Data Start Marker

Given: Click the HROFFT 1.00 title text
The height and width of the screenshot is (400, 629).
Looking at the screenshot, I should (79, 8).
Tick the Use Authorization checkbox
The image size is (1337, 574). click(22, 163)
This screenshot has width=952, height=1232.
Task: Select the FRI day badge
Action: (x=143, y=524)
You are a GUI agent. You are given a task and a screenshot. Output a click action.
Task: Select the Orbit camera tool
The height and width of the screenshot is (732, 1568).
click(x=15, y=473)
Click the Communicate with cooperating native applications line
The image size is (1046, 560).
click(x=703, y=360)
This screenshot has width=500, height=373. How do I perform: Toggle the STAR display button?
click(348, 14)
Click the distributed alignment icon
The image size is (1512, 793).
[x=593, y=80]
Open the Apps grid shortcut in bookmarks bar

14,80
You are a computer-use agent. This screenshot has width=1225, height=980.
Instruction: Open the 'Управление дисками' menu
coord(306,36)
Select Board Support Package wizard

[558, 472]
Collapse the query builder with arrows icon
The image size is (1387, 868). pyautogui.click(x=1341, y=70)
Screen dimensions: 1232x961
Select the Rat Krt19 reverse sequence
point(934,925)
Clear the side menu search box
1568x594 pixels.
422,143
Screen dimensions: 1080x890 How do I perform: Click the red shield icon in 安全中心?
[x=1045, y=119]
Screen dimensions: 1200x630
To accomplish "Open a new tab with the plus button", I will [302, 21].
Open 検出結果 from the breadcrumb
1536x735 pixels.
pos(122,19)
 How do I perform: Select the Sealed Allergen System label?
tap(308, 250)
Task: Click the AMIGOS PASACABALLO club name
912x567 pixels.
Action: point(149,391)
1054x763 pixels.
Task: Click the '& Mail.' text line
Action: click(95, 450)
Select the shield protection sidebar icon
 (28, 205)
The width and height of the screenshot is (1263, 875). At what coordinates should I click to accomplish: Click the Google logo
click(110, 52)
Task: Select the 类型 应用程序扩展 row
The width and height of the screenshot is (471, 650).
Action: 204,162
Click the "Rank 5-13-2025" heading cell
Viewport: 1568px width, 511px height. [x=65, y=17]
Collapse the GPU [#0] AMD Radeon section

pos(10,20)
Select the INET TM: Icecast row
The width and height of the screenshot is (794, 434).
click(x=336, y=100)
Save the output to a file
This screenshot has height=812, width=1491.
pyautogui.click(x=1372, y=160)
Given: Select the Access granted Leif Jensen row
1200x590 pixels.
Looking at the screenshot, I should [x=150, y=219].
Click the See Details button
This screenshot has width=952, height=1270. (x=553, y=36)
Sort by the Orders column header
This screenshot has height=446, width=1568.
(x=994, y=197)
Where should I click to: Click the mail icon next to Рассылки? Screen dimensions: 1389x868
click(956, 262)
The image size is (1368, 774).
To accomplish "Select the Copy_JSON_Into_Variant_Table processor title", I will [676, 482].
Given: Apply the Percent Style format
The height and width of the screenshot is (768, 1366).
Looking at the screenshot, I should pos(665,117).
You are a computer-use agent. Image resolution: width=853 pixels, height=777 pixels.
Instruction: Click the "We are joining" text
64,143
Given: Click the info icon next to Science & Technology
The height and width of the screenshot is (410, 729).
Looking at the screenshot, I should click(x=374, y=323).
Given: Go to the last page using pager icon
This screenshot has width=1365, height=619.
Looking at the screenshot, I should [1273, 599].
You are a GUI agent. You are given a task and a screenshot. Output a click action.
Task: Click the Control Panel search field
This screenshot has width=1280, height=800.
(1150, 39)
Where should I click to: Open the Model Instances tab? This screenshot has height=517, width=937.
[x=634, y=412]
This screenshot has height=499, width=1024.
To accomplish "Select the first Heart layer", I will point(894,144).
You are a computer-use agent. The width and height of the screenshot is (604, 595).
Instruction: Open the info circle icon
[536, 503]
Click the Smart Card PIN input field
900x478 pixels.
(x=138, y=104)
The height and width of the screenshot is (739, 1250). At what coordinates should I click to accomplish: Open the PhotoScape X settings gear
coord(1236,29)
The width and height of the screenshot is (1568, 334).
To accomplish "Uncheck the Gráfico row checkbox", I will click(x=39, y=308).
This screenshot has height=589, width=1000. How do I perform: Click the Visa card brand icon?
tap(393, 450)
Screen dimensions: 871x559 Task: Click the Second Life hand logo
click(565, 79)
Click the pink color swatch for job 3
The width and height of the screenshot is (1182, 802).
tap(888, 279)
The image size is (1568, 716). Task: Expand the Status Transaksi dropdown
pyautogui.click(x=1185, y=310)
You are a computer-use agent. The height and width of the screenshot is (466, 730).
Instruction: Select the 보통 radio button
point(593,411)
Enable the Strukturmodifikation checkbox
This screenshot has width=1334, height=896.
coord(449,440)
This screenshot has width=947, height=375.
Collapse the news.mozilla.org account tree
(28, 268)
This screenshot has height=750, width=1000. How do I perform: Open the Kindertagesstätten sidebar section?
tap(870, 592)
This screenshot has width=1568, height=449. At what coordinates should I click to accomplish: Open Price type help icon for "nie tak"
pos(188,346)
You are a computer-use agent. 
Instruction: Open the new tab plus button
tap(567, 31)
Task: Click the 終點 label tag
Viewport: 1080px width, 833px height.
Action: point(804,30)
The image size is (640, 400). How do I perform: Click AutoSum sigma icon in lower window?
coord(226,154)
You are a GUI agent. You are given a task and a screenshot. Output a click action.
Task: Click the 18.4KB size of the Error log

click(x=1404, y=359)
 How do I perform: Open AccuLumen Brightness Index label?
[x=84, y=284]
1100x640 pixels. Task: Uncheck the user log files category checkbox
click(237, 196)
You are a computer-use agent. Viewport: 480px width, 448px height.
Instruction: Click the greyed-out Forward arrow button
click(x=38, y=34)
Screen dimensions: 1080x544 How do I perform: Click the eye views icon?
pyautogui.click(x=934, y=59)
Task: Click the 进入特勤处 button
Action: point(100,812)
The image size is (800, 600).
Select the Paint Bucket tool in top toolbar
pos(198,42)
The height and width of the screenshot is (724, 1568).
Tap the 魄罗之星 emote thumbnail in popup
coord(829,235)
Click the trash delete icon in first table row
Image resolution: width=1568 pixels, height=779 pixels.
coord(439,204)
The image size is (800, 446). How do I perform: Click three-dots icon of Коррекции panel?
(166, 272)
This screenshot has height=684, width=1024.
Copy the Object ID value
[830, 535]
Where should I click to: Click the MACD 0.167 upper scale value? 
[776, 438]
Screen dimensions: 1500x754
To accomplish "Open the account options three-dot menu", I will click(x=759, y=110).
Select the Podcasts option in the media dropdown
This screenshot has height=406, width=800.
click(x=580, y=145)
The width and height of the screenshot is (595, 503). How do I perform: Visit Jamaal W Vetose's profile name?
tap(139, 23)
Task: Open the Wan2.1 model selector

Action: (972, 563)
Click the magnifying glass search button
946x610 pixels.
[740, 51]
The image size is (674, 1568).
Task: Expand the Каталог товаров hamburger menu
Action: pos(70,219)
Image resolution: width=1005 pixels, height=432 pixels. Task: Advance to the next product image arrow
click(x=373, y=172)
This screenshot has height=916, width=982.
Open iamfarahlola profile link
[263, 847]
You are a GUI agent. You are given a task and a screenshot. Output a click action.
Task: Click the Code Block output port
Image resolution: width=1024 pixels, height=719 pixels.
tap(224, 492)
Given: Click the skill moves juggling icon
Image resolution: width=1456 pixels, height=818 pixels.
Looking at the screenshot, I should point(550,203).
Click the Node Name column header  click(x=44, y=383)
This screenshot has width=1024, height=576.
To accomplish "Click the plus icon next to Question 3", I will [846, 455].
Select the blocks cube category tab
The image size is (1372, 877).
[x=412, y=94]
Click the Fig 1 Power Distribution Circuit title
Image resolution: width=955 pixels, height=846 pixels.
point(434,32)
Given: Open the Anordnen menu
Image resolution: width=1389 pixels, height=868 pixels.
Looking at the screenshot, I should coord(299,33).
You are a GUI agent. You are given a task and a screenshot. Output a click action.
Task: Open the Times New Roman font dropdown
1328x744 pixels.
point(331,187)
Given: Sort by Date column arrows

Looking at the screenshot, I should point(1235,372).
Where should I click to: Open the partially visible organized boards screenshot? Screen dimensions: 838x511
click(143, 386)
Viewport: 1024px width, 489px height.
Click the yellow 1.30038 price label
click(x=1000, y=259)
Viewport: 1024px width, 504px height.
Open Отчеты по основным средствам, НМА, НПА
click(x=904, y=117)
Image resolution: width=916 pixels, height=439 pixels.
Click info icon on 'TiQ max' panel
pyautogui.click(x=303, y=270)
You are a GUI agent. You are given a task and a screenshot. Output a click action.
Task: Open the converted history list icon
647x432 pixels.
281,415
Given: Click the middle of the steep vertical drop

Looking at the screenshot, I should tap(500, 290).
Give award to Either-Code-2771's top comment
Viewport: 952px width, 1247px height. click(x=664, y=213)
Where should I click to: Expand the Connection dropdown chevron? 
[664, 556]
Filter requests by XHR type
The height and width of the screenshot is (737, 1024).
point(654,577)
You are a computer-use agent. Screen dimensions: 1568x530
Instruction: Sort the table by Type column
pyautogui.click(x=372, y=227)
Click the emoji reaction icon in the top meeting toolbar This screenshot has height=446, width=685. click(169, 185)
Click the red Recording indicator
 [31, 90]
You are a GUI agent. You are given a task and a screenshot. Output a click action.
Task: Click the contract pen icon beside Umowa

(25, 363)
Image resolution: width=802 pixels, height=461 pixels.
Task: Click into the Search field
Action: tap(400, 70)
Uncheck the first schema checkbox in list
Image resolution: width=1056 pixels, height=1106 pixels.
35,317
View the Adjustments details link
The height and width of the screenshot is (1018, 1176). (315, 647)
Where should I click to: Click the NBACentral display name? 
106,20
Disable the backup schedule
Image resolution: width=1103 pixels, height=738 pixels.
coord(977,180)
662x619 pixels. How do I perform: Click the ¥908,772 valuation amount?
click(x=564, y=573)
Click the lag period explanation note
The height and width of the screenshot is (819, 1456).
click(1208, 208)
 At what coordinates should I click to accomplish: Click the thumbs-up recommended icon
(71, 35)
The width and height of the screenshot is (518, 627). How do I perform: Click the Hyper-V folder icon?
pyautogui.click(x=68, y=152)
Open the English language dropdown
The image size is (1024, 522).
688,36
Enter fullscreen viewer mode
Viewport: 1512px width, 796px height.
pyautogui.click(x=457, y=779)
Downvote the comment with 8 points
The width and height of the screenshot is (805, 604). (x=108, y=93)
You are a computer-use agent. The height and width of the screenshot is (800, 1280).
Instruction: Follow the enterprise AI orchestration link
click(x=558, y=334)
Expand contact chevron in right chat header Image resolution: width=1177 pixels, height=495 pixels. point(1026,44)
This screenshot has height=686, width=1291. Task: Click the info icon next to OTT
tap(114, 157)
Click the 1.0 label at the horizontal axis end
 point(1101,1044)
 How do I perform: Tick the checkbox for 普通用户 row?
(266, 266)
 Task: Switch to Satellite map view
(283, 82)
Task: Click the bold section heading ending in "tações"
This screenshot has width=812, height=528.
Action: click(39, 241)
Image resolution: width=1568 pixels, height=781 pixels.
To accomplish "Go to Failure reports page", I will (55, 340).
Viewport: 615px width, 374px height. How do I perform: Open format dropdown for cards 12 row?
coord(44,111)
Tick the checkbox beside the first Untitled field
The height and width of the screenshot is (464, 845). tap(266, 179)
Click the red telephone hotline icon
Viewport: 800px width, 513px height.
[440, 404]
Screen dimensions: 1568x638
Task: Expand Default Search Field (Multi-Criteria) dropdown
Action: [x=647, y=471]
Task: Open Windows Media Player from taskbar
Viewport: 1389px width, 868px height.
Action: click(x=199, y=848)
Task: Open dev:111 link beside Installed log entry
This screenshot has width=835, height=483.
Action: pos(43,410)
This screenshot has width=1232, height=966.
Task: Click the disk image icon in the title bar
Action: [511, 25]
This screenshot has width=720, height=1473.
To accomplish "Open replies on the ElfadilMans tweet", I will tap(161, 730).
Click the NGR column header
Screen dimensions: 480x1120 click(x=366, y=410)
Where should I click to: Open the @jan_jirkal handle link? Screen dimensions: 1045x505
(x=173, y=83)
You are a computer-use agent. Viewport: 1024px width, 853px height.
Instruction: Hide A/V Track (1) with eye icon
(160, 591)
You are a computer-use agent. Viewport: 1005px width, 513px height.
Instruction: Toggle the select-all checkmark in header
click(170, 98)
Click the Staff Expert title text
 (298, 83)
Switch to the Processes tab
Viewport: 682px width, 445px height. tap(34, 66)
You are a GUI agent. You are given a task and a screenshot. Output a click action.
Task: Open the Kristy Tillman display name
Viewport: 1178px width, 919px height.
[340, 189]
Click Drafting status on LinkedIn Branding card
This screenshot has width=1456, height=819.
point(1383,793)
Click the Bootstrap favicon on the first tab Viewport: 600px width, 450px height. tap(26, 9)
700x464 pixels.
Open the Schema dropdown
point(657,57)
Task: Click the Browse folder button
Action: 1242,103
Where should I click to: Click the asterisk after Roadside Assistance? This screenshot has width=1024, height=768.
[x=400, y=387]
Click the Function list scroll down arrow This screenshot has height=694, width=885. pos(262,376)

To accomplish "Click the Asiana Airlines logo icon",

Data End Marker

Find the word "list" in the entries above. Copy every line that has it.

■ **Task answer**:
Task: Open the converted history list icon
Uncheck the first schema checkbox in list
Click the Function list scroll down arrow This screenshot has height=694, width=885. pos(262,376)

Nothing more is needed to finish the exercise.